American Indian tribes alarmed by IRS tax audits
Topics: From the Wires, Politics News
WASHINGTON (AP) — John Yellowbird Steele, chief of the Ogalala Sioux Tribe, said the Internal Revenue Service is failing to recognize tribal sovereignty by trying to tax government-funded assistance such as housing, school clothes and burial aid that tribes give their members.
Speaking to a Senate panel Thursday, Steele invoked the treaties between the U.S. and his South Dakota tribe as he criticized the IRS for what seems to be a stepped-up effort to tax tribal assistance.
“We fix houses, and they want us to put a value on how much that lumber cost to patch a hole in a roof or a floor, put shingling on, they want us to put a value on that and give the person a 1099″ tax form to possibly be taxed on the help, Steele said. “The next year, where are those people going to find the money to pay the IRS?”
The IRS over the years has narrowed its tax exemptions for federally, state and locally funded social benefits for tribe members so that only those with significant financial need do not have to pay taxes on the benefits, tribal leaders said.
The agency has been meeting with tribes to develop and clarify rules on what is taxable under the General Welfare Doctrine, which governs whether the assistance tribal members receive should be counted as income and be taxed. But as the meetings have gone on, tribes are getting notices that they are being audited, Steele said.
Steele said the tribal assistance helps members raise their living standard and in some cases survive. He accused the IRS of launching a fishing expedition, saying his tribe has been asked to provide documentation on payments to employees, council and tribal members; petty cash and bank records; health care benefits to tribal members and employees, and Pow Wow prizes, among other things.

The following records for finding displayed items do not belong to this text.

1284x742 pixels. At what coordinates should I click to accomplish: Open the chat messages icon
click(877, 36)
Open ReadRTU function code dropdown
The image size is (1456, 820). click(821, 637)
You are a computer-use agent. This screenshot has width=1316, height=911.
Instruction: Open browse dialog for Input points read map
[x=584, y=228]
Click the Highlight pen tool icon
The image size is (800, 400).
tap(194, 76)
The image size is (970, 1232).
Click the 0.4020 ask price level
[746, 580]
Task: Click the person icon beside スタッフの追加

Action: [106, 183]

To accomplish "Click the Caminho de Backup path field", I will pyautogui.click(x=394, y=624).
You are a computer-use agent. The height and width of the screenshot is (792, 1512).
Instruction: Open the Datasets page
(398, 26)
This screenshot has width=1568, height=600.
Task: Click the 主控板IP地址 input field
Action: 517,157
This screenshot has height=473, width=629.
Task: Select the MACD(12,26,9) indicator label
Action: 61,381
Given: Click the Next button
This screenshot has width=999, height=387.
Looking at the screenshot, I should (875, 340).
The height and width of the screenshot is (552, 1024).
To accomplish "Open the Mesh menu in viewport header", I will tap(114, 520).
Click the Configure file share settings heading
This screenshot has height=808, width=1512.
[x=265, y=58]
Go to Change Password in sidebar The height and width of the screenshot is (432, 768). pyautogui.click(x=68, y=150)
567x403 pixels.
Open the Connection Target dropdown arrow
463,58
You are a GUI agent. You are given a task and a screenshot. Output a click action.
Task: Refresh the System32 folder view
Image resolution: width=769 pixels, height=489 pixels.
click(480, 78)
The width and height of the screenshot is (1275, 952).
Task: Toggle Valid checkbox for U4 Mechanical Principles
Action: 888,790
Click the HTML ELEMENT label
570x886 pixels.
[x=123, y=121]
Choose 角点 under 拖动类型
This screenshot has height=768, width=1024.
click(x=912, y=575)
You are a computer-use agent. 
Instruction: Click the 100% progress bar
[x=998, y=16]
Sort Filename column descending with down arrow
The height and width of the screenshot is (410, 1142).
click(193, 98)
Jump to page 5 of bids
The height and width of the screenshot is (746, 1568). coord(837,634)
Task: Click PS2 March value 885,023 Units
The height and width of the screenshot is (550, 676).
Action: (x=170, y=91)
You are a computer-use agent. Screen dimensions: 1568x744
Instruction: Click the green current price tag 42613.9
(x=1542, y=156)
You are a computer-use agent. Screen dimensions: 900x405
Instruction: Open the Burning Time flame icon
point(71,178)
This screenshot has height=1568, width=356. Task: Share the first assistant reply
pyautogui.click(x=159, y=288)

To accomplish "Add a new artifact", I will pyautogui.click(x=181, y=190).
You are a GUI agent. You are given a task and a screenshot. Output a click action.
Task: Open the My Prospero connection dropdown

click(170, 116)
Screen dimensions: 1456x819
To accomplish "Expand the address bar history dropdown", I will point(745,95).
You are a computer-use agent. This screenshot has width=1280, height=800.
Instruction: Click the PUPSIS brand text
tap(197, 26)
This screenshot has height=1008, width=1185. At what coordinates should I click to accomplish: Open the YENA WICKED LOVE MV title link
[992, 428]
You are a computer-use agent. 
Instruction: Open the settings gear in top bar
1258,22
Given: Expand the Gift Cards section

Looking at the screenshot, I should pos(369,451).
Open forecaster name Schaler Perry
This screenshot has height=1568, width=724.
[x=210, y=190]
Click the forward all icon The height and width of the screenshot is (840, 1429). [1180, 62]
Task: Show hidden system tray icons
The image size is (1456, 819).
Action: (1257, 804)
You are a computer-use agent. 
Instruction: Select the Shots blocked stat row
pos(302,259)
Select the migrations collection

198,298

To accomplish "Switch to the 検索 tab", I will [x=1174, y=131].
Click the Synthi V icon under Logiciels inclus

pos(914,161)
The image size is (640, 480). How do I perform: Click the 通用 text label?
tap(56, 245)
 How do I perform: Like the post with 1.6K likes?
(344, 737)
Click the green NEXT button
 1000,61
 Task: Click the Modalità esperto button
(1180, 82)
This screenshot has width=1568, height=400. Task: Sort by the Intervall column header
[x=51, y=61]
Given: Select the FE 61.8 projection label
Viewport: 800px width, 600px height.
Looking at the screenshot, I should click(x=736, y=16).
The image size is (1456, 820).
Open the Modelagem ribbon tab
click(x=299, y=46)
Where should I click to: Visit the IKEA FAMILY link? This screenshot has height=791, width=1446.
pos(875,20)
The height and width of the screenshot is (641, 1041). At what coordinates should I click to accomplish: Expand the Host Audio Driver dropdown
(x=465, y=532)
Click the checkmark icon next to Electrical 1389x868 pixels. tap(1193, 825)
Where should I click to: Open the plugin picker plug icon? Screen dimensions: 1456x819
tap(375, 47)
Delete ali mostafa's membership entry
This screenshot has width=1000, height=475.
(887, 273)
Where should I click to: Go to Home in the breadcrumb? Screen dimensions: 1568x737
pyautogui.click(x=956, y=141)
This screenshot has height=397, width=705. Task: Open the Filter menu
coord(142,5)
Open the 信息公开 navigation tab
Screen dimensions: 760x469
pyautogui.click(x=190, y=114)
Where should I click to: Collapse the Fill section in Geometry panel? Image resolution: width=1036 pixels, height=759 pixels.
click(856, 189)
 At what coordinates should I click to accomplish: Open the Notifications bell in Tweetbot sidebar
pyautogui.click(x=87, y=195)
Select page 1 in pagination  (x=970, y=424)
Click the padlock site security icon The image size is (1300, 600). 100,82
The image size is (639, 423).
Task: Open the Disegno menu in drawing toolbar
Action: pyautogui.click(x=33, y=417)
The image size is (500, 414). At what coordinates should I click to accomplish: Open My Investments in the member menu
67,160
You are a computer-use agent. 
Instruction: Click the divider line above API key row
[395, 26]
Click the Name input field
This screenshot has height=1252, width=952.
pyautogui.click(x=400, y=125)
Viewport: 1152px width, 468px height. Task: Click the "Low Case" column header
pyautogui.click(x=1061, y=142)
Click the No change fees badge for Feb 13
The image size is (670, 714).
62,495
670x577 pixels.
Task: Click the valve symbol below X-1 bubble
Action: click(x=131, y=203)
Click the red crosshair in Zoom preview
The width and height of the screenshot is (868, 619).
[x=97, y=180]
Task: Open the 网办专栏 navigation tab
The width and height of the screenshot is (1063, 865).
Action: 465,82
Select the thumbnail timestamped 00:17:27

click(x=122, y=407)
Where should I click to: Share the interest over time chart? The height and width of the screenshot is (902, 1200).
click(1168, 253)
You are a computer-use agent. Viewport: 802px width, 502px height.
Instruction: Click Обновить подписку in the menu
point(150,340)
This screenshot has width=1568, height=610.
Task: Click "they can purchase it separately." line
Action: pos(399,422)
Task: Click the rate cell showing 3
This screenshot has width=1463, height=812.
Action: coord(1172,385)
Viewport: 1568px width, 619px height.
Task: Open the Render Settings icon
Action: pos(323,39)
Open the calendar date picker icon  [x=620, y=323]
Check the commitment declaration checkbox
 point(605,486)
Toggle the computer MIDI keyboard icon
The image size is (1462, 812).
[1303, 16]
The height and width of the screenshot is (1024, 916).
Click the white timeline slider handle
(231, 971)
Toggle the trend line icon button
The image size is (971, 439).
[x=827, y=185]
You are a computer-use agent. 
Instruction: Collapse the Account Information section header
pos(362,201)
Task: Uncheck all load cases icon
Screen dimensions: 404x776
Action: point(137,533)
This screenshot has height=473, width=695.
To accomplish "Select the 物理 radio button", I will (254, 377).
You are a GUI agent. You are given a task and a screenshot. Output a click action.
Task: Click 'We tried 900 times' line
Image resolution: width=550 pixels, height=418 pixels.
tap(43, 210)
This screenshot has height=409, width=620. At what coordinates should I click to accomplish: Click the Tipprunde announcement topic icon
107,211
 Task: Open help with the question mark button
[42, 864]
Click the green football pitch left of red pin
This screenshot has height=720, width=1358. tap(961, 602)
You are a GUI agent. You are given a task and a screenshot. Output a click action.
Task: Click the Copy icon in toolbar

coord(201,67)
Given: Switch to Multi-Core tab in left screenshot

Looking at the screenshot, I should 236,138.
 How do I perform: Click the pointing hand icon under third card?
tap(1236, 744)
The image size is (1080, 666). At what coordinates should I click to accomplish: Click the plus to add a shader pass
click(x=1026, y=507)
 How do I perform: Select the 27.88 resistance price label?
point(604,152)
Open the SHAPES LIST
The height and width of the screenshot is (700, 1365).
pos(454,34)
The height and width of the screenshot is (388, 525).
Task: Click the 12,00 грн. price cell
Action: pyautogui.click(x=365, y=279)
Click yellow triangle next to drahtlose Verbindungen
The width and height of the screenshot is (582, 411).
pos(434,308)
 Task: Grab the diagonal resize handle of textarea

“The IRS violates our treaties when it seeks to tax the basic government services that our tribal government provides our citizens,” Steele said in written testimony.
Sen. Daniel Akaka, D-Hawaii, who chairs the committee, said providing for tribal members is “truly critical to the self-determination of tribal governments.”
The IRS has been reviewing per capita payments that tribes make to members from trust money raised through tribal businesses.
Athena Sanchey Yallup, executive secretary of the Confederated Tribes and Bands of the Yakima Nation in Washington State, said the IRS has been seeking to tax her nation’s distribution of earnings from the timber on its land to each of its 10,400 tribal members for the first time in its history. The IRS’ taxation of the trust payments is a “radical change in policy,” she said.